With the pictures removed, reproduce exactly the lines from the one that contains "Given: Open Clash of Clans Worlds Warmup 2022" through the last line of the entries below.

Data items
---
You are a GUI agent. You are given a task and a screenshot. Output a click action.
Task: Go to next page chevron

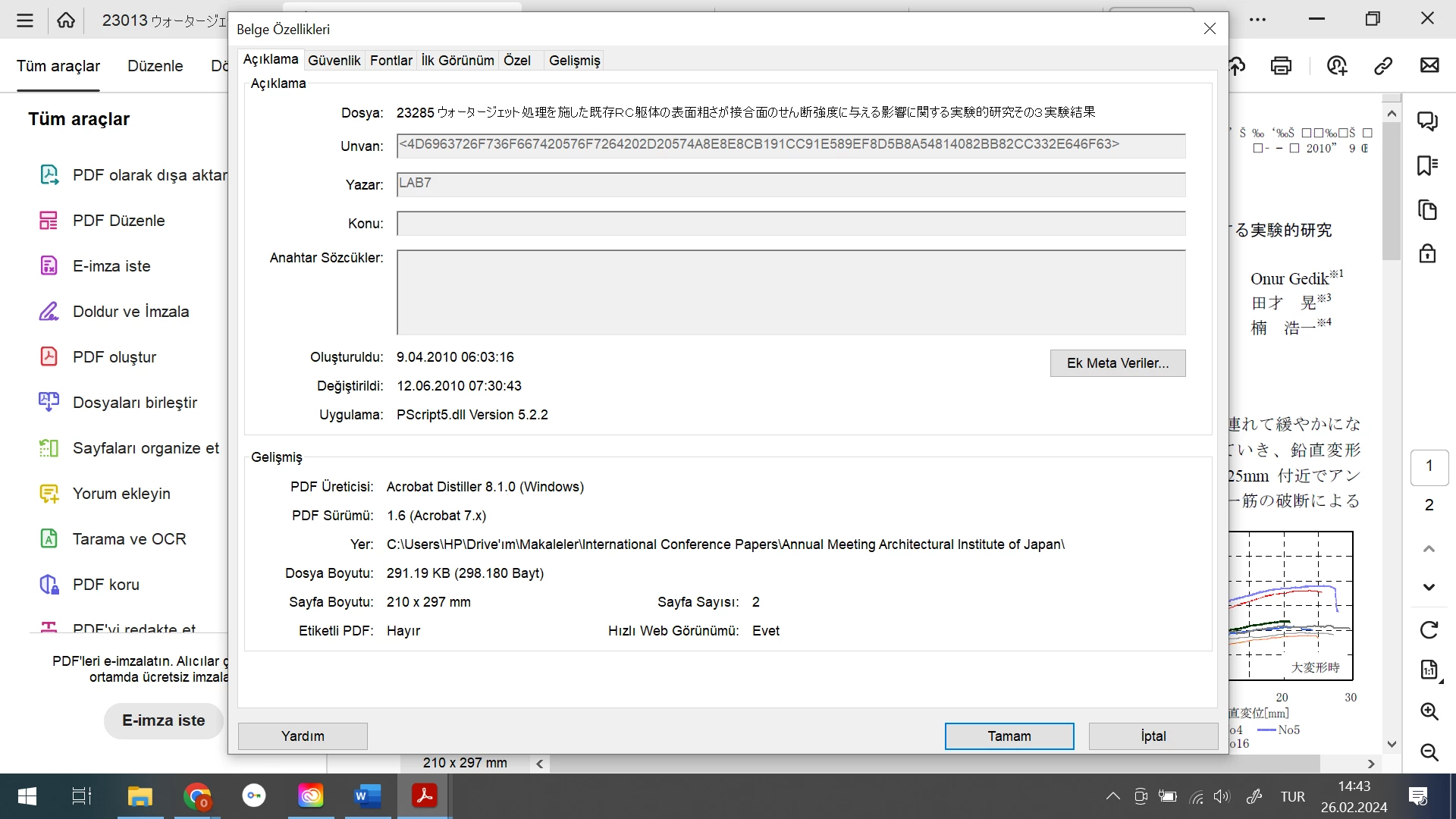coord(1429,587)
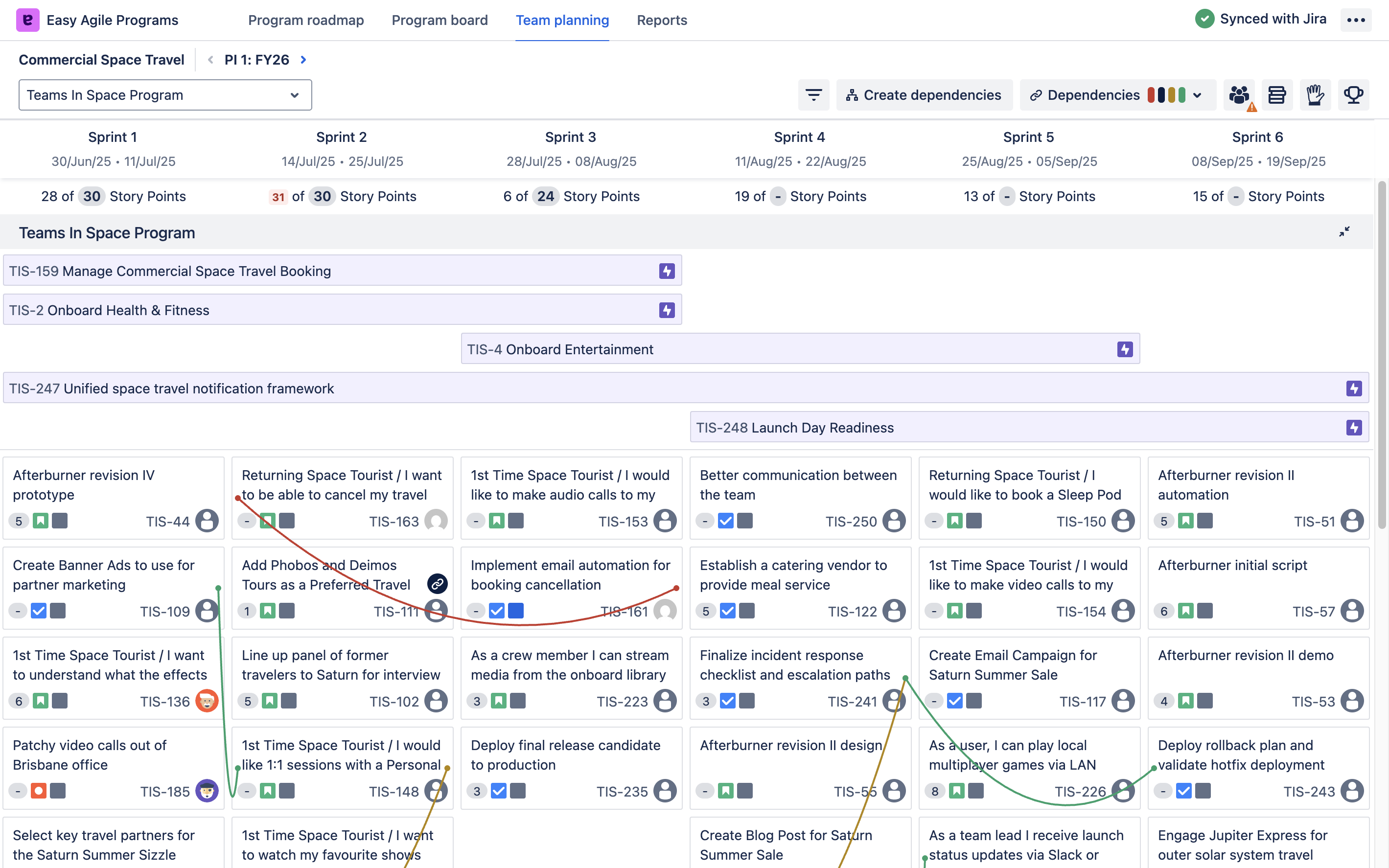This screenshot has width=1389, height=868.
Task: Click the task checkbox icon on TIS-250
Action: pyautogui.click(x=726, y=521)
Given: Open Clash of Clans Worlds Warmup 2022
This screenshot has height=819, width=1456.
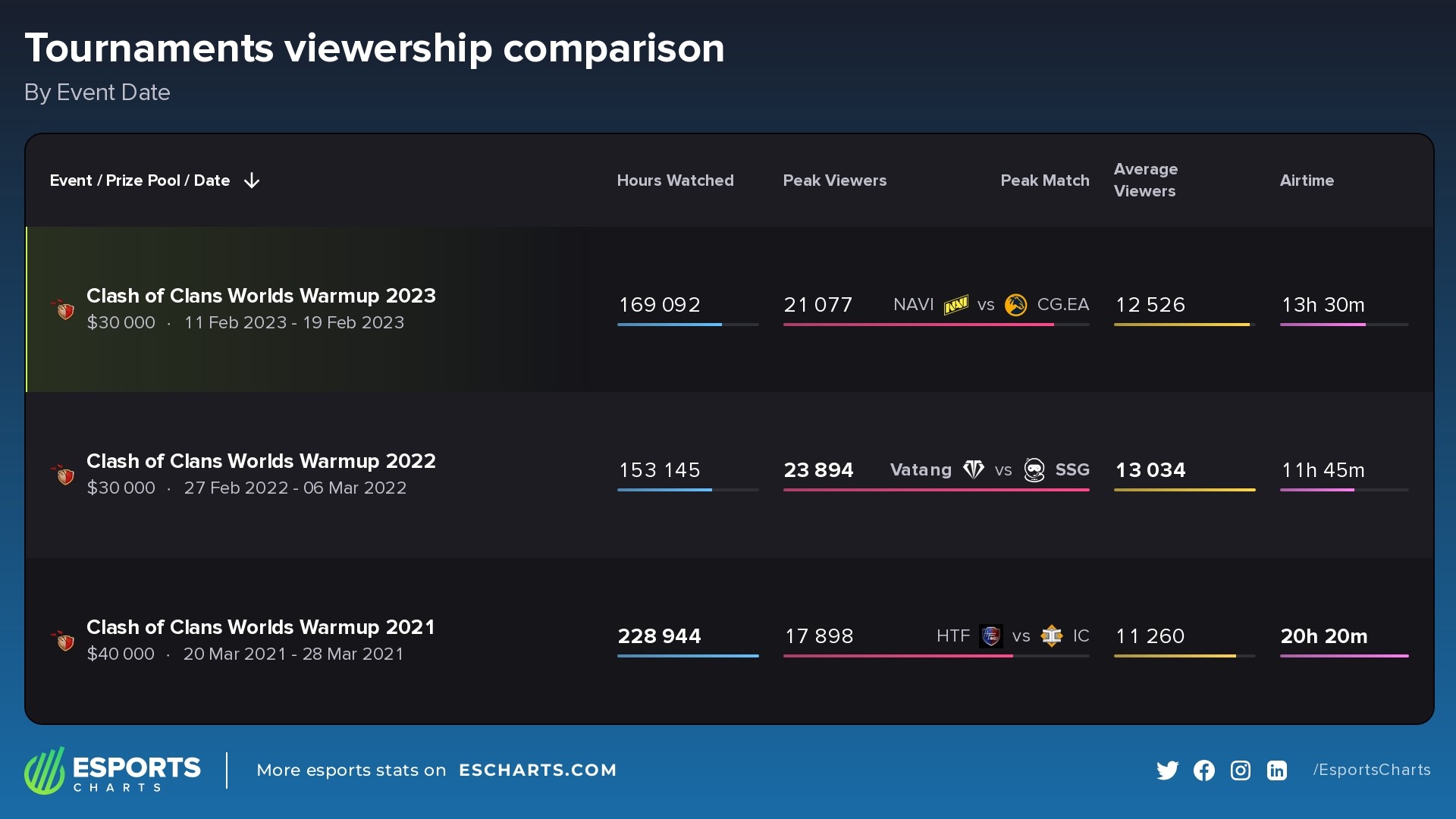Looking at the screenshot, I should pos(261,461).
---
_RESULT OF THIS TASK:_
Given: Open Clash of Clans Worlds Warmup 2022
This screenshot has height=819, width=1456.
Looking at the screenshot, I should pos(261,461).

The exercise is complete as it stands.